I haven't coded c++ professionally since a couple of standards ago. However, I believe that something like c++ modules can be picked up quickly even by "middle of the talent pool" devs, because it's a useful feature for them. What might hinder modules adoption, beside availability of the compilers, is the rest of the tooling ecosystem and the particular idiosyncrasies that most c++ projects have.
In every major project I've been involved in (and it's not terribly many, to be fair) things keeping us on previous versions were almost always libraries or other support software, rarely if ever was it the devs.
Really? For me, it has been almost exclusively management not wanting to invest the manpower necessary for the adoption.

If the technology stack allows it, I assume most passionate developers would develop rather with newer than older toolchains.

These might be two sides of the same coin - usually the reason there is a huge manpower requirement is because of the libraries and supporting tools.

Most developers want to use the newest and greatest, but are held back.

Why not use them as soon as the compiler supports them? Your teammates will either ask you what it is (since you are the team lead), or look it up on cppreference.com.
I used to do this back when C++11 came out and ended up regretting it. When a feature just comes out, you can understand it possibly in isolation, but it's very hard to understand how that feature will fit in with other features, tools, libraries etc... and so you use it in a certain way according to how various blog posts and thought leaders say you should use it, and then after a year you end up realizing that no one could anticipate that the new feature has all kinds of footguns and certain features even end up being deprecated or superseded by yet another new feature.
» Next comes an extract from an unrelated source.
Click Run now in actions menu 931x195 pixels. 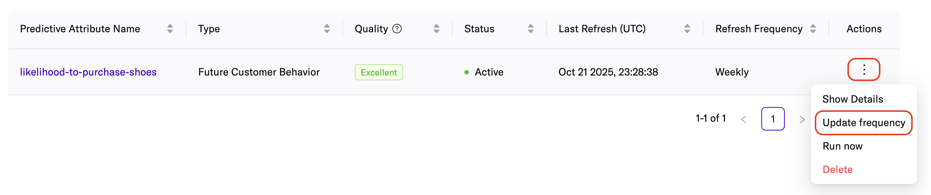[x=842, y=146]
When a new feature comes out, it's best to let it settle in a bit, maybe experiment using it on smaller side projects, but avoid diving into using it too early before it's really well understood.

For example I now cringe every time I see the curly bracket initialization of the form T{...} and how that was advocated as the one true way to initialize everything in C++, only for everyone to realize a year later that it has its own footguns (like with initialize lists) and with C++20 fixing almost all of the original problems that led to T{...}, the best practice nowadays is to go back to just using plain old T(...) and there's little to no reason to use T{...} anymore.

There was also Herb Sutter's Always Use Auto, which then was revised to Almost Always Use Auto, and now I think most developers take the sensible approach of use auto for redundant names like iterators, or unnamable types like lambda expressions, and avoid using it everywhere so as to turn your codebase into an opaque soup of inscrutable keywords.

Also looking at C++ every day isn't a very fetching proposition.
Yeah, I think grandparent is confusing "not knowing the language features" with "want nothing to do with the latest metaprogramming mess the cooks are serving". Job listings with C++ are a mess, you never know what level of insanity you are going to get (bonus shoutout for those that say "C/C++").
It's a chicken and egg problem.

You mention the average C++ programmer won't know the latest features, but if you did find an enthusiast who knew the latest features, you and the team probably wouldn't allow the use of those new features.

I can't imagine a more soul draining job than maintaining a corporate C++ codebase. Talk about doing the bare minimum.

> I can't imagine a more soul draining job than maintaining a corporate C++ codebase.

To me, that's anything web-related in Java/C#/Go/JS.

> I can't imagine a more soul draining job than maintaining a corporate C++ codebase.

Especially if most of the developers learnt Microsoft Visual C++ and believe that is proper C++!

re: changes coming from generative AI, it would need fluency in modules and other modern formulae. It would get that by being trained on modern conventions. So it's the same problem then, isn't it?